>>

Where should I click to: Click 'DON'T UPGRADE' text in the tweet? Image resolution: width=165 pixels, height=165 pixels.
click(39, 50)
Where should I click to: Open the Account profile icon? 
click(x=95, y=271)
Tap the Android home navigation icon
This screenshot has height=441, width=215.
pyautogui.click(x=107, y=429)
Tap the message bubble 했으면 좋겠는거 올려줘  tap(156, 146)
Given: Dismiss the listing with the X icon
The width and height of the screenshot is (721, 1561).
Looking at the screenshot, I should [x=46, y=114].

<<
>>

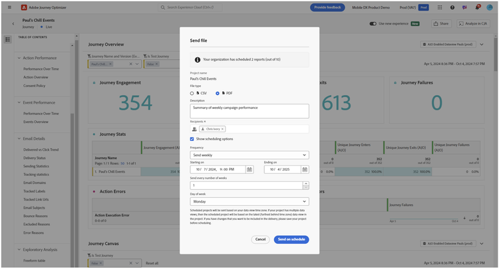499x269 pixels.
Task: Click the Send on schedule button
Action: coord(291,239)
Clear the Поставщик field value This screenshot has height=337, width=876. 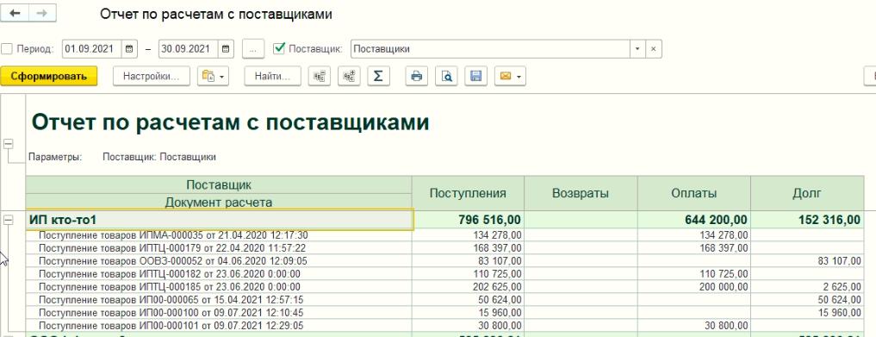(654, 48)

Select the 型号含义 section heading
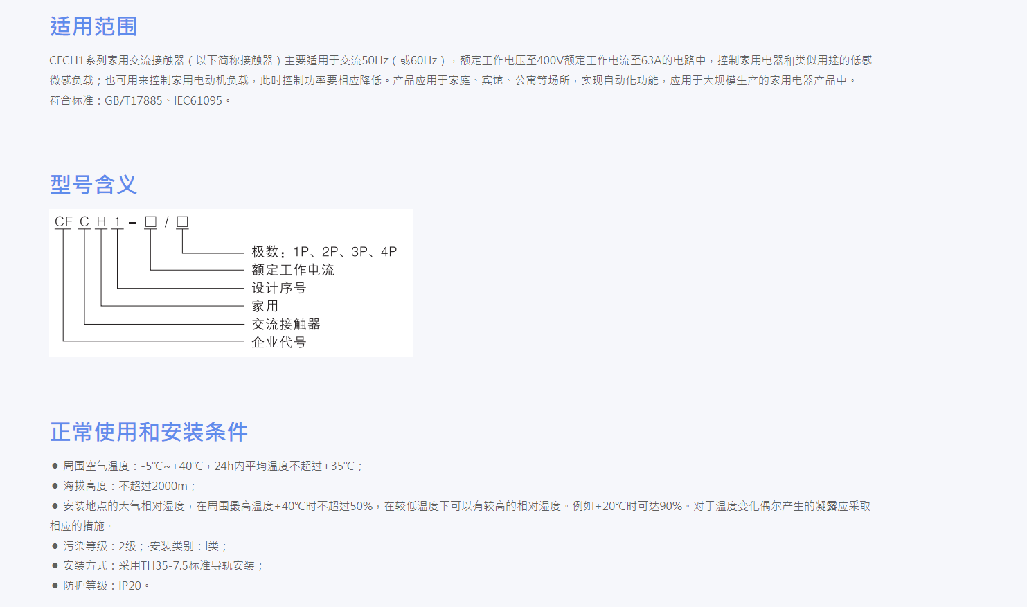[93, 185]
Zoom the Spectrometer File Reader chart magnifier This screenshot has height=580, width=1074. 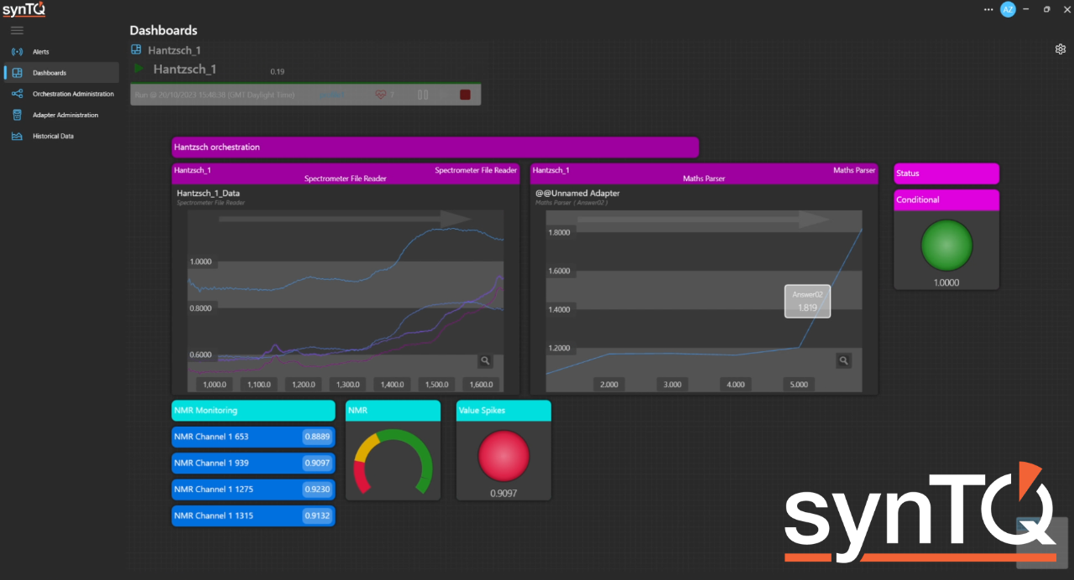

<<
>>

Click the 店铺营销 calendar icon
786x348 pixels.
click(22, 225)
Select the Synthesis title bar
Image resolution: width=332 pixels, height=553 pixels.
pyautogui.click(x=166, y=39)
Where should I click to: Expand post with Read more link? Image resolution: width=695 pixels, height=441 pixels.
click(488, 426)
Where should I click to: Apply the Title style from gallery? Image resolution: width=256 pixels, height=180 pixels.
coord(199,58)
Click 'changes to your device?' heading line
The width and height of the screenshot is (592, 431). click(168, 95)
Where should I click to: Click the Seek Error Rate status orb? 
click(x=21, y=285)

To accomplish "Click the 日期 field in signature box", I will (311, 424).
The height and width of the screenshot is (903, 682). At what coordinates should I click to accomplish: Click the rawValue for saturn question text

<<

__Prompt__. Search the records for the string "accomplish" and, wherever a line contains it, please copy that line.

__Written solution__.
To accomplish "Click the 日期 field in signature box", I will (311, 424).
The height and width of the screenshot is (903, 682). At what coordinates should I click to accomplish: Click the rawValue for saturn question text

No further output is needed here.